As Rome burnt, what do you think those in Caesar’s court were telling him? I suspect they were recalling, to Caesar’s delight, tales of past conquests; reminding him of how many had fallen at his feet.
That’s how treacherous sycophants and soothsayers all over the world can be. History is littered with so many tales of their betrayal and dishonesty. And as is always the case in such a set-up, finally, the day of reckoning comes.
They surround leaders and tell them nothing but what the leader wants to hear. Even when crisis is obvious, they fish out little stories that paint positivity.
A colleague recently told me a reverting story. The year we experienced massive nationwide anti-government street demonstrations, an interesting conversation took place in the corridors of power. It was between a president and sycophant-cum-journalist.
A team of foreign correspondents had just questioned the president shortly before, in an interview, about the volatile political situation in the country.
The president, unaware of the on-goings in his country, and probably previously fed false intelligence, too, and obviously distrustful of the independent local press, predictably rejected the notion of unrest across the country.
Soon after the foreign correspondents left, my colleague recalled, the president turned to a journalist from the public broadcaster.
“Tell me the truth,” demanded the seemingly angry but confused president. “Is it true what these guys are asking; is the country burning?”
The poor journalist, accustomed to State propaganda and its penchant for endless lies, could hardly bring himself to telling the painful truth. “No sir, not true at all,” he muttered.
That day, we witnessed one of the deadliest protests in independent Malawi. Meanwhile, the president, a few sycophants, praise singers and soothsayers, wined and dined at the opulent palace.
To sycophants, misleading presidents and yet alone, the general public, is no big deal. They long traded morals for materialism. They don’t seek nation-building, they loathe sincere debate.
This is why sometimes I genuinely feel sorry for our leaders. Often they are surrounded by shoddy characters who never tell them the truth.
Managing a country is a mammoth job. No leader can undertake this gigantic task on their own. A leader is as good as the counsel he or she gets.

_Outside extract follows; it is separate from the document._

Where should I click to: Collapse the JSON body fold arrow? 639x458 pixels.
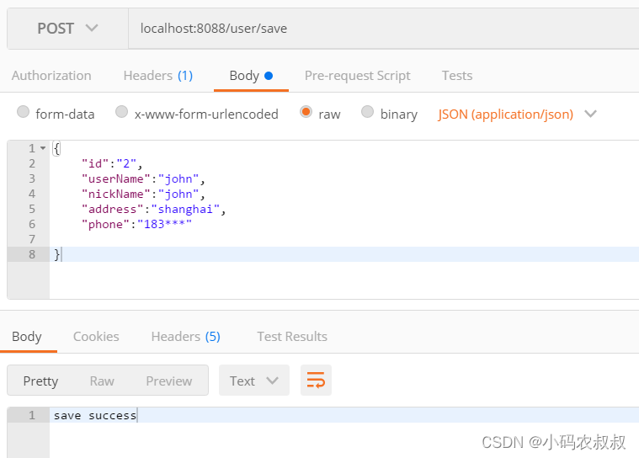(x=43, y=148)
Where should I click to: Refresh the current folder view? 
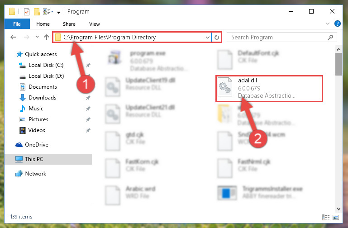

Yet vultures and vipers surround our leaders. And they claim to be loyal, but are dishonest folks. Often, when finally the chips are down, they are the first people to jump ship.
No wonder ex-president Joyce Banda can hardly bring herself to facing Malawians ever again. People she trusted betrayed her; and lied to her big time. Her political rallies were a carnival affair—a sea of orange patronised by multitudes. Did JB knew that those people were being ferried from all over the country, sometimes, if not mostly, using State resources?
Just the other day, The Nation carried a picture of ruling DPP supporters heading to a party rally in a government vehicle.
A few days later, DPP supporters and propagandists went ballistic, ecstatically brandishing a front page story yours truly had authored about the party’s likely victory in 2019 elections.
The source of the story was Economic Intelligence Unit (EIU), a respectable London-based think tank, which is part of the Economist Group, publishers of The Economist. But did these men and women knew that the same EIU previously predicted that JB will win the 2019 elections? Or, perhaps, they do, but are they willing to tell this to Ceaser, too?
As I write, South Africa media is awash with news of how men who once worshiped outgoing president Jacob Zuma are quickly repositioning to the new czar, Cyril Ramaphosa. These career soothsayers, can never be trusted.
Just the other day, DPP was welcoming four archetypical recycled politicians. You wouldn’t tell it from the reaction of its supporters.
The spin was that this was an election machine gathering steam and nothing will stop it. A close analysis, and the President’s own pointed words factored, the new entrants are simply recycled politicians know once can trust. But singing praises, castigating the big boss’ opponents is big business here, beyond Joseph Mkasa’s gun-for-hire music.